Il più delle volte rimangono abbandonati in strada, ma il loro costo in bolletta è salito del 100%

Nessuno, praticamente, li usa più. Oggetti inutili da quando tutti - o quasi - posseggono un telefono cellulare dove salvare i numeri telefonici di amici e parenti. Eppure, come riporta il Corriere.it, 21 milioni di italiani continuano a ricevere a casa gli elenchi telefonici.

Non gratuitamente, ovvio. Perché ogni utente deve sborsare dei soldi per vedersi recapitare questo oggetto d'arredamento. Il servizio può arrivare a costare anche 2,50 euro, che moltiplicati per 21 milioni significano un giro di 50 milioni di euro.

Telecom, ad esempio, che ogni anno ne consegna circa 11 milioni, dal 1 ottobre ha deciso di aumentare la tariffa da 1,17 euro a 2,50 euro l'anno: un rincaro che supera il 100%.

Il servizio prama del 2012 rientrava tra i servizi universali di "pubblica utilità", come la fornitura di energia elettrica. Poi un decreto legislativo l'ha reso a pagamento. Una piccola "tassa" cui devono sottostare tutti quelli che non hanno fatto richiesta esplicita di disattivazione.

A quanto riferisce il Corriere, però, le procedure di disattivazione sono finite sotto l'attenzione dell'Agcom a causa di poca trasparenza. Cinque mesi fa, infatti, l’Antitrust è arrivata ha messo sotto torchio Vodafone, Wind e Telecom per "omissione informativa sulla possibilità di rinunciare alla fornitura degli elenchi e quindi all’addebito in bolletta dell’importo relativo". Wind ha pagato una multa da 195 mila euro.
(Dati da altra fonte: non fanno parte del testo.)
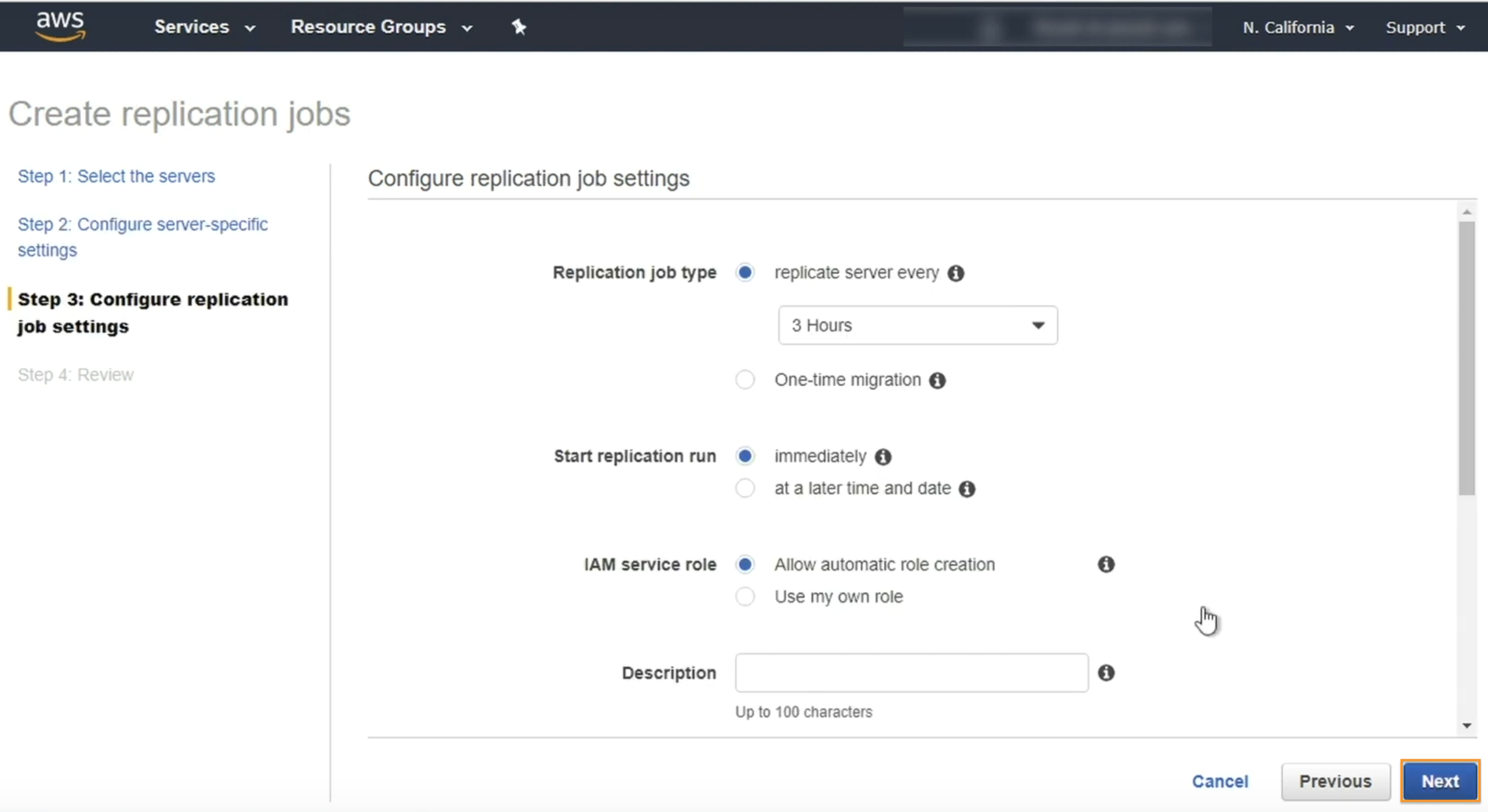Click the Next button

[x=1439, y=781]
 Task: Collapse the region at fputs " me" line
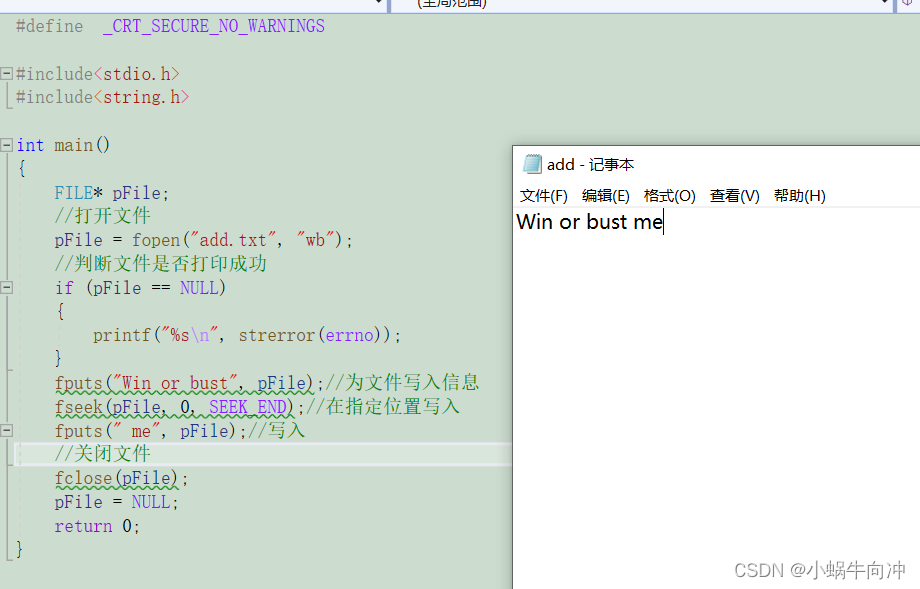pos(7,431)
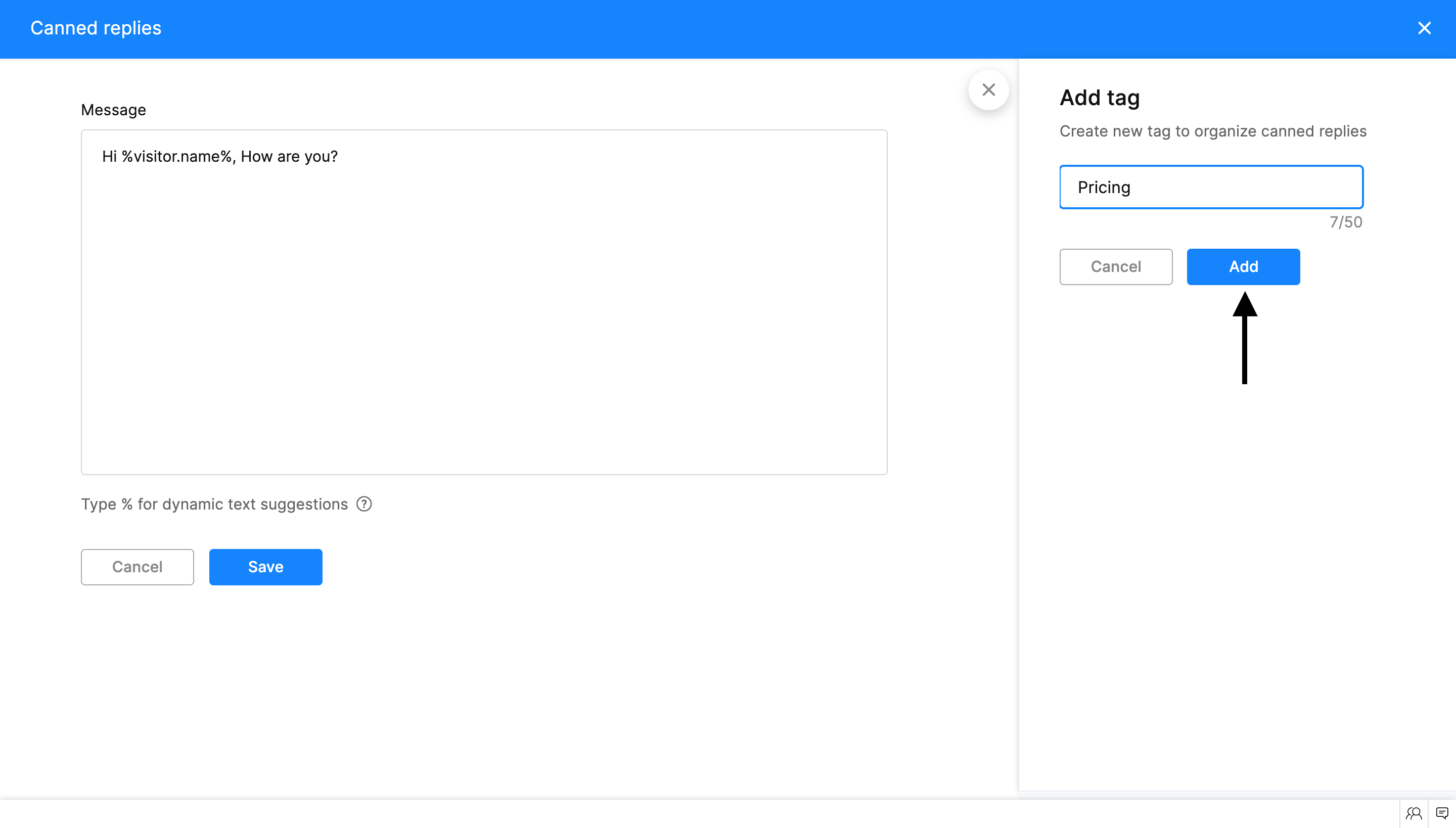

Telecom, intanto, assicura di rimborsare il costo del servizio a chi si disattiva entro settembre. E per ogni disdetta ha promesso di piantare un albero. Oltre a risparmiare in bolletto, gli italiani potrebbero anche contribuire ala creazione di una foresta da 21 milioni di alberi.

Commenti

Blueray

Gio, 20/08/2015 - 15:09

In realtà dovendo cercare un solo numero è più veloce farlo sull'elenco che accendere il pc e accedere alle Pagine bianche o gialle. Il lato negativo è che se la va bene vengono buttati negli atri d'ingresso degli stabili ove le famiglie prive di linea telefonica se ne appropriano regolarmente, mentre chi rientra alla sera, benché utente Telecom che paga l'elenco, trova tabula rasa. Da un Paese dove anche nelle case ben abitate avvengono furti di elenchi telefonici cosa volete aspettarvi? Che li consegnino porta a porta come un tempo? Campa cavallo!

Ritratto di perigo

perigo

Gio, 20/08/2015 - 15:34

Chi non c'è passato? A me Infostrada addebitò l'importo senza però avermi mai consegnato l'elenco telefonico. Ho detratto l'importo dalla fattura successiva...

carpa1

Gio, 20/08/2015 - 16:24

Infatti oggi stesso, ricevuta l'informazione via e-mail sul costo (2,50 € per la consegna in strada) ho provveduto, tramite il 187, a disdirne la consegna.